Dans ce cours et par la suite, nous nous intéresserons uniquement aux chaînes alimentaires reposant sur la photosynthèse, premier processus de synthèse de matières organiques et seule voie de production biologique de dioxygène atmosphérique.

En physiologie végétale, on distingue la photosynthèse brute de la photosynthèse nette. La photosynthèse brute décrit la conversion du dioxyde de carbone en glucides. Une partie des glucides produits sont dégradés par la respiration cellulaire de croissance, celle de maintenance et par le transport des ions à travers les membranes cellulaire. En moyenne, ces processus consomment près de 50% des glucides produits. 

La quantité de sucre restante correspond à la photosynthèse nette. Elle est allouée aux différents organes de la plante (feuilles, tiges, tronc, racines) et aux transferts de carbone des racines vers les micro-organismes du sol. La durée de vie des organes végétaux est très variable. Certains ont une durée de vie courte comme les feuilles et les fines racines d’absorption d’eau et de nutriments. D’autres ont une durée de vie longue, tels que le tronc, les branches et les racines de transport et d’ancrage.

La distribution des glucides et la durée de vie des organes détermine le temps de résidence du carbone organique dans la végétation, c’est-à-dire la biomasse.

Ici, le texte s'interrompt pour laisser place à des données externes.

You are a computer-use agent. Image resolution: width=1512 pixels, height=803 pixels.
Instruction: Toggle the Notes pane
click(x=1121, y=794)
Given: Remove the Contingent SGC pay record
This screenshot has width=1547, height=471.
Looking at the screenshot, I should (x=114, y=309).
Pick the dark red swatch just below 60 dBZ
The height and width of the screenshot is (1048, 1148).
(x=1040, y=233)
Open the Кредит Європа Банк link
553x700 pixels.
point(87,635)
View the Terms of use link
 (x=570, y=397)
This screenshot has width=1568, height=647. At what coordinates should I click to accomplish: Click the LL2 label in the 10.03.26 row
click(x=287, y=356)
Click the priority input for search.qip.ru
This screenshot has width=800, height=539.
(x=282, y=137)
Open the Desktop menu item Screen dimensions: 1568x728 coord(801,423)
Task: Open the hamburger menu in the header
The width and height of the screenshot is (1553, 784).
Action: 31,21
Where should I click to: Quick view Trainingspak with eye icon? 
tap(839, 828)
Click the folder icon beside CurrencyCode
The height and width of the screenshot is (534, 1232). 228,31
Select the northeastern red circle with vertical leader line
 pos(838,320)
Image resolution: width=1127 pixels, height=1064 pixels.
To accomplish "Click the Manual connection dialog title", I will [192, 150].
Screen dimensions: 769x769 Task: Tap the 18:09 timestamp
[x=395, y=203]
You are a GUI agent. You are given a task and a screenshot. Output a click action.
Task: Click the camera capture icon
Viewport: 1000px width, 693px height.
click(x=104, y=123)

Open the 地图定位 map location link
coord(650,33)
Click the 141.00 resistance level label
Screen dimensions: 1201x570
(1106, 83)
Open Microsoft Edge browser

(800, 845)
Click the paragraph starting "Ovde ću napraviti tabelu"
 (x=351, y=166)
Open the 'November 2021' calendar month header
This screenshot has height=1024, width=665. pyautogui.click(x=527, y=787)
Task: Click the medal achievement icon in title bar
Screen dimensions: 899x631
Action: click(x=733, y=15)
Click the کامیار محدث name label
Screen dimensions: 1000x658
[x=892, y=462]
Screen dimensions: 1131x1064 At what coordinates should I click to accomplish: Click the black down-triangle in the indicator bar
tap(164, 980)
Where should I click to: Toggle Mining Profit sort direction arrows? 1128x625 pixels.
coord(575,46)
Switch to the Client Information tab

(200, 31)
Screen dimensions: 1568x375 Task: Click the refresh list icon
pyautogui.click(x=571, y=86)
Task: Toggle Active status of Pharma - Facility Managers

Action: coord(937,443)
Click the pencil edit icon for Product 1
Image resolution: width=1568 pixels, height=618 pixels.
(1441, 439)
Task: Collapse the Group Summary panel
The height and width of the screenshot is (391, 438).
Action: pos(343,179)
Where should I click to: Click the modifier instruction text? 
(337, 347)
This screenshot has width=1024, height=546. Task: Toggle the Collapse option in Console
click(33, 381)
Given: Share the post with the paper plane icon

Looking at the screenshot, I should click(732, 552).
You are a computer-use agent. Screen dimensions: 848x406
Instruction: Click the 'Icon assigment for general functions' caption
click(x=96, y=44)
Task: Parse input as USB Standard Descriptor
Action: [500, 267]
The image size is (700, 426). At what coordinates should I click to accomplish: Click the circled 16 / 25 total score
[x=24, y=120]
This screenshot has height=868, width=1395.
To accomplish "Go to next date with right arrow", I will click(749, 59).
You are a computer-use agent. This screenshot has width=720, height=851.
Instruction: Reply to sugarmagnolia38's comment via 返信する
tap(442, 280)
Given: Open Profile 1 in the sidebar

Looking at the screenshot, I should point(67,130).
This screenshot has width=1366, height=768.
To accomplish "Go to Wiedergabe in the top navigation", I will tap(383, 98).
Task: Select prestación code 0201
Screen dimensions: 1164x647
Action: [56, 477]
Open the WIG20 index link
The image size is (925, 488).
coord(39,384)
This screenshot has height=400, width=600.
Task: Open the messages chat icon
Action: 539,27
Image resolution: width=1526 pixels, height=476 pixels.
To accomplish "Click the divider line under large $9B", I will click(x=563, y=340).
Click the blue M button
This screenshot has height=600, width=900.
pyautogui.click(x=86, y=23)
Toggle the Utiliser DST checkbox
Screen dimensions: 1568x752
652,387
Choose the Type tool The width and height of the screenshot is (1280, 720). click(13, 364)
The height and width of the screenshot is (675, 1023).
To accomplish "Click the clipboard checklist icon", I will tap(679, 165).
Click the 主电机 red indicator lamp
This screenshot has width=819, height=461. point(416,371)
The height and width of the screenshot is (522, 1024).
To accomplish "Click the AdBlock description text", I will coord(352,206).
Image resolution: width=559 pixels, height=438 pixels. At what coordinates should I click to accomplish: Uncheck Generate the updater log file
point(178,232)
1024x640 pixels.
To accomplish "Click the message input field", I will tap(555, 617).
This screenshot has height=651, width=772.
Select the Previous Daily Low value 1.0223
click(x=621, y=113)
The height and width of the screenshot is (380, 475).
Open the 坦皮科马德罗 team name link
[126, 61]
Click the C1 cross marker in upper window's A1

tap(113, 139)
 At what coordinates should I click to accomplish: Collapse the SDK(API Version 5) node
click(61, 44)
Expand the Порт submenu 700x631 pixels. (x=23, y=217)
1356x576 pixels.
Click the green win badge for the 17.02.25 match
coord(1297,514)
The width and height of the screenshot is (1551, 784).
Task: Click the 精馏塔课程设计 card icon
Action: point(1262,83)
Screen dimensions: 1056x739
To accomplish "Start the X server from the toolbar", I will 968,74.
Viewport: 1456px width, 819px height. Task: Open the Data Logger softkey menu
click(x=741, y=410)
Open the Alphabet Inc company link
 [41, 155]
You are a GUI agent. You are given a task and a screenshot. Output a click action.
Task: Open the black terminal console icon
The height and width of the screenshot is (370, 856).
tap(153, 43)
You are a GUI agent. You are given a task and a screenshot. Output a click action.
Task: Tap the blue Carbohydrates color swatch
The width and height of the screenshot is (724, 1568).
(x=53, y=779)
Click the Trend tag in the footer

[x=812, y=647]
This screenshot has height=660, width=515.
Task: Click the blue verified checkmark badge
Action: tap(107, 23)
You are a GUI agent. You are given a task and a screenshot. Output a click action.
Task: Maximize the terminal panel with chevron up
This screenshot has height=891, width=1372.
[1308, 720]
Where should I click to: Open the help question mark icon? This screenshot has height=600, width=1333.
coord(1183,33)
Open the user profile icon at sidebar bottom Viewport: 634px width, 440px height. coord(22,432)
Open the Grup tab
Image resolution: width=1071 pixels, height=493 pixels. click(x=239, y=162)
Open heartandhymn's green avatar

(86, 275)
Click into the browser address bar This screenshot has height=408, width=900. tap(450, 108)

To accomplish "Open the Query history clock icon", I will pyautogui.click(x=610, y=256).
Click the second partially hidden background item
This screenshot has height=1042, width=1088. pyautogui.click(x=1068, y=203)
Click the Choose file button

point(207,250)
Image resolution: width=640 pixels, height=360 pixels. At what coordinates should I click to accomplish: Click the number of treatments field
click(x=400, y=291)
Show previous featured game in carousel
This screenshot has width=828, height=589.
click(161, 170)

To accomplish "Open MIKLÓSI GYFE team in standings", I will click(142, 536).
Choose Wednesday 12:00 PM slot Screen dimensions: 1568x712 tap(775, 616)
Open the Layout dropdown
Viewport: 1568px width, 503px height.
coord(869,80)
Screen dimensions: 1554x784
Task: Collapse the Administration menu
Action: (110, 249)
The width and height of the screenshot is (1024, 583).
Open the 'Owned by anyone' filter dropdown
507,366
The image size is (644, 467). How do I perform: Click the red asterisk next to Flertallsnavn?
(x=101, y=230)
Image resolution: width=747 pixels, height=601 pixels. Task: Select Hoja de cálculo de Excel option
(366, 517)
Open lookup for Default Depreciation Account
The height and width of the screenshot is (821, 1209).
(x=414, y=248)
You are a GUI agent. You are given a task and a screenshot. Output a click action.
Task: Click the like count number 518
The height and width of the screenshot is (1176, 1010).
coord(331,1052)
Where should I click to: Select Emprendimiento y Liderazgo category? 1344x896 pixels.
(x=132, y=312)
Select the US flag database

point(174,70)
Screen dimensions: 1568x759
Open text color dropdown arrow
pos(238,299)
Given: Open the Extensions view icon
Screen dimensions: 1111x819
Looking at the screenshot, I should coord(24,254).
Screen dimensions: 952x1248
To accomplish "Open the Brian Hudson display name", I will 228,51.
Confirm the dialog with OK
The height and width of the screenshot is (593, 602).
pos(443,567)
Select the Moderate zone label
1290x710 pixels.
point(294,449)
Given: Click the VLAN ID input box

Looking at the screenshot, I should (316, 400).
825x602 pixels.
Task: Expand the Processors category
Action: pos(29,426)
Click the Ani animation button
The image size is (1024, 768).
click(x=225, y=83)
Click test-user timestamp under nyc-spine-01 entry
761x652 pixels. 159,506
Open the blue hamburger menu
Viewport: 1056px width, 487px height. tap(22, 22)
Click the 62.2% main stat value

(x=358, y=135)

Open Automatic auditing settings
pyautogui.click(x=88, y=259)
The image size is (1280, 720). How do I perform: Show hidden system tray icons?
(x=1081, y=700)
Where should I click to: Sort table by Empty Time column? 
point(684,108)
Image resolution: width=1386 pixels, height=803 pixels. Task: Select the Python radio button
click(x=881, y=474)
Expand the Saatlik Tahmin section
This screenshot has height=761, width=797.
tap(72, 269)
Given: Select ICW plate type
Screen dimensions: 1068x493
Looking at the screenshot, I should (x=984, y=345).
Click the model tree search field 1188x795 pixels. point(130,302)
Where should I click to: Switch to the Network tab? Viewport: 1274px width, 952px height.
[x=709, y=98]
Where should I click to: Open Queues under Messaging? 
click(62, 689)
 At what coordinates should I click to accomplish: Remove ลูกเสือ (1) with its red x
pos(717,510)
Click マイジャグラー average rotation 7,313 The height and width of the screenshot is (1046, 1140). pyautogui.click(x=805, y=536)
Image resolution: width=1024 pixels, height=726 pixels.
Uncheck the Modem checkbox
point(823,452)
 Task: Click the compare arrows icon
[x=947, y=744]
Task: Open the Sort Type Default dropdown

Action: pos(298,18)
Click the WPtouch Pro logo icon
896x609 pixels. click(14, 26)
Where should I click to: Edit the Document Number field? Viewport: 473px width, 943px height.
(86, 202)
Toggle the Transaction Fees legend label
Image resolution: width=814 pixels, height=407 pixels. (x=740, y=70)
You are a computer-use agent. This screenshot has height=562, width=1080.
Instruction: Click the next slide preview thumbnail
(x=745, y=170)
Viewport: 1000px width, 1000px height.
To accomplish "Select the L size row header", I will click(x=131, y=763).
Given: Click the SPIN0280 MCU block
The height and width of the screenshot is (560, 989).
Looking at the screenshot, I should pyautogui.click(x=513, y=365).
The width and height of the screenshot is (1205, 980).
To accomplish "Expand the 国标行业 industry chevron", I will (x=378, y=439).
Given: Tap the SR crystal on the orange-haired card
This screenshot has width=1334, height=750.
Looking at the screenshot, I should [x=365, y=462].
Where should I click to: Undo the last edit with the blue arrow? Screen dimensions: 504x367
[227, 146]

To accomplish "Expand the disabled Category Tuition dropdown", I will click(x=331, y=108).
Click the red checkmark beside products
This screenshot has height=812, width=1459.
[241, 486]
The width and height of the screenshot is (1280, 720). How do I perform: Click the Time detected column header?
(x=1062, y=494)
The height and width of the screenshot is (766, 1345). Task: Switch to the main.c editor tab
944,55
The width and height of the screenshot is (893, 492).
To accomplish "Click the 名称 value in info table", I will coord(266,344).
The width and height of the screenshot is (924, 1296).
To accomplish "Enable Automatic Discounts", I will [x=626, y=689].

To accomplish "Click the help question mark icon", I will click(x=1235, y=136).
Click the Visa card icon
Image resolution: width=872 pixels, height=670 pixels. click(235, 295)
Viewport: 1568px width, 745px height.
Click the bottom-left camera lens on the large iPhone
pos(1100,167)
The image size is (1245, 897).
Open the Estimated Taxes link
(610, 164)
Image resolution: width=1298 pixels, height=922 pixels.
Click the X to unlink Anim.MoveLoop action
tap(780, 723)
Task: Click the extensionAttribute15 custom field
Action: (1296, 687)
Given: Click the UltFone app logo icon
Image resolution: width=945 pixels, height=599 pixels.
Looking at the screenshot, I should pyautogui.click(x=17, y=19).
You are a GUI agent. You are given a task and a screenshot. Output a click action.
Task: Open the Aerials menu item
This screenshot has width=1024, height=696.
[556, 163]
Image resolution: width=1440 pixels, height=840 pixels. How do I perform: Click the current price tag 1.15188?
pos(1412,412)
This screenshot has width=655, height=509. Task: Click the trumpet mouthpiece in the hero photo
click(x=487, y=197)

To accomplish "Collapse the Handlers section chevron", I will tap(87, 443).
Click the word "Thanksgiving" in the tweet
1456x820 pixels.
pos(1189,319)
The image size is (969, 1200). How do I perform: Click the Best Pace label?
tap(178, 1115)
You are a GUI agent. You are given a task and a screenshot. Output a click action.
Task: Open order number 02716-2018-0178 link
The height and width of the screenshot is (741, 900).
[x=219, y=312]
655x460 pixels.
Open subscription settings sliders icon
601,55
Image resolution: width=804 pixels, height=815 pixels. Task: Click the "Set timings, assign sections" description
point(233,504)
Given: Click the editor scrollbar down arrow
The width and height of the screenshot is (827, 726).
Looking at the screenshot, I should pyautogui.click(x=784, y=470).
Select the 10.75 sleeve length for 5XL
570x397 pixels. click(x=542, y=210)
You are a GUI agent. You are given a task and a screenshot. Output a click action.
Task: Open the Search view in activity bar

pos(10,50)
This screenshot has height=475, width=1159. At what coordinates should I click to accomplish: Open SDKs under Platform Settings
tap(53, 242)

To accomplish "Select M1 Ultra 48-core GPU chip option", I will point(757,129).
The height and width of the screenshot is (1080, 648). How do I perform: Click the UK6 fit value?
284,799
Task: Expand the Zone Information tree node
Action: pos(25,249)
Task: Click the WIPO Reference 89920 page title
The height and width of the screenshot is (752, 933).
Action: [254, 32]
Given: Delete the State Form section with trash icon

A l’échelle d’un écosystème, on appelle production primaire brute la quantité de carbone stockée dans les molécules organiques initialement produites par les producteurs primaires photosynthétiques et production primaire nette, la production brute diminuée de la respiration végétale.

Exercice : Exprimez la production la production primaire nette (PPN) en fonction de la primaire brute (PPB) et de la respiration (R) puis, à l’aide du graphique, évaluez le pourcentage d’énergie lumineuse utilisée pour la production primaire brute. Enfin, calculez la proportion d’énergie allouée à la plante (c’est-à-dire le ratio entre la production nette et la production brute). Vous exprimerez le résultat en pourcentage.  

Facteurs de variabilité naturelle

Le graphique précédent donne des valeurs moyennes pour la quantité d’énergie lumineuse reçue, la production primaire etc. En réalité, ces grandeurs varient en fonction du type d’organisme végétal et des contraintes environnementales (disponibilité en lumière, humidité, précipitations annuelles, température, disponibilité en nutriments).

La carte ci-contre montre la distribution de la production primaire nette moyennée sur la période 2000-2005. Identifiez les régions les plus productives.

Production primaire des milieux aquatiques

Dans les océans, la production primaire photosynthétique est assurée par le phytoplancton, les algues et plantes aquatiques. Comme dans les écosystèmes terrestres, les quantité de lumière, de dioxyde de carbone mais aussi de nutriments, sont des facteurs limitant la production primaire.

Les nutriments, en particuliers, proviennent de la biomasse en décomposition et des sédiments. Leur remontée en surface est favorisée à proximité des côtes et dans les zones d’upwelling, où l’on observe les plus fortes valeurs de production océanique.

Une vue d’ensemble

Les forêts tropicales, tempérées et boréales constituent à elles seules près de ¼ de la production primaire mondiale (2,5 kgC/m²/an, d’après Schlesinger, 1997). Les milieux aquatiques quant à eux, ont une production annuelle assez faible, en dehors des zones côtières et d’upwelling (130 gC/m²/an dans l’océan ouvert et 202 gC/m²/an dans les lacs, d’après Schlesinger, 1997). 

Des chiffres aussi bas s’expliquent du fait que la quasi-totalité des producteurs primaires aquatiques (phytoplanctons) est ingérée par les consommateurs primaires tandis que, dans les écosystèmes terrestres naturels, la biomasse végétale est consommée en bien moindre mesure.